'Fanny Hill': Weapons Of Pleasure
Oh, my darlings. If you’ve somehow managed to miss The MacGyver Rage Incident spawned by our last installment, please do catch up here. I have carefully sifted through our cultural detritus to ensure that John Cleland, author of this week’s dusty gem, Fanny Hill, a.k.a. Memoirs Of a Woman Of Pleasure, has no similarly hyped-up, under-medicated relatives who might conceivably call for my blood to be spilled in an act of ritual atonement. (Prove me wrong, hyped-up, under-medicated relatives of John Cleland!)
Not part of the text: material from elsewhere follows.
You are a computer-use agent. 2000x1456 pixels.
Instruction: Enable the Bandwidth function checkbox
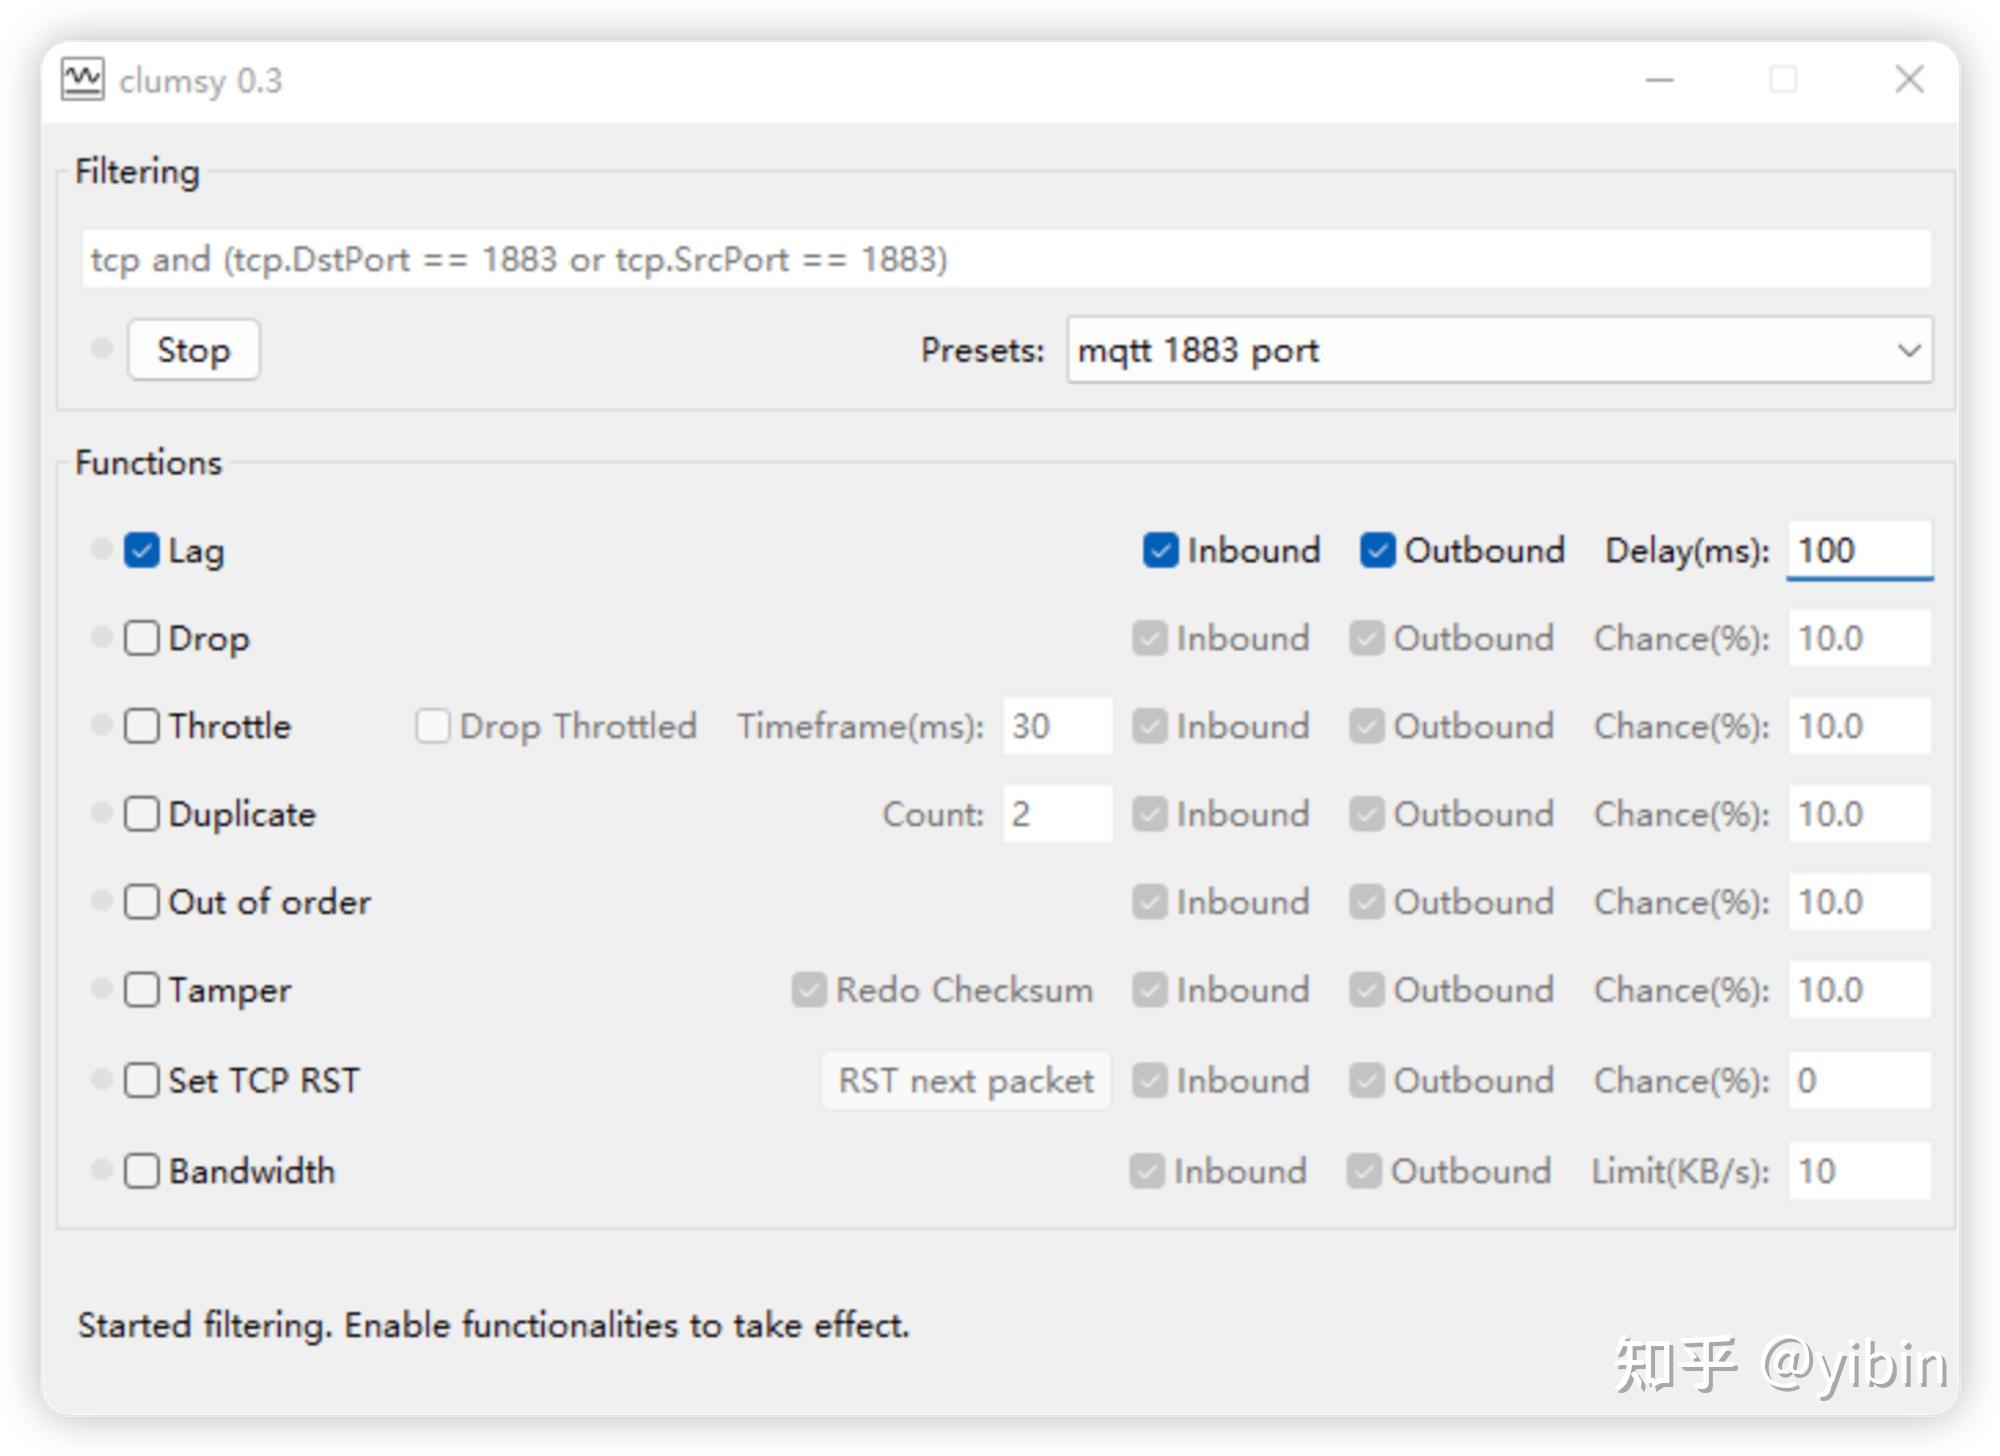tap(141, 1171)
Let’s talk a little bit about said illustrious author first. When you initially learn that the novel was written in debtor’s prison, you may imagine a sad wastrel of a man, slinging his tin cup against the bars, wishing he hadn’t stolen that loaf of bread to feed his freaky, perverted family of flagellists and [insert fetishes we probably don’t even have any more because various animals have gone extinct in the interim]. Well, no, as a matter of fact, he just got himself impressively in hock for 840 pounds, which was A Whole Lot of 1748 Dollars, basically. So, you know, the sort of man who would probably build casinos and unattractive apartment buildings he couldn’t really afford while maintaining various revolving lines of credit. Ahem. And then he wrote a pornographic novel (plus some other books, but we don’t care about those.) He may also have been a ‘mosexual; once we get to his Mr. Garrison-like descriptions of the quote unquote male member, you can draw your own conclusions.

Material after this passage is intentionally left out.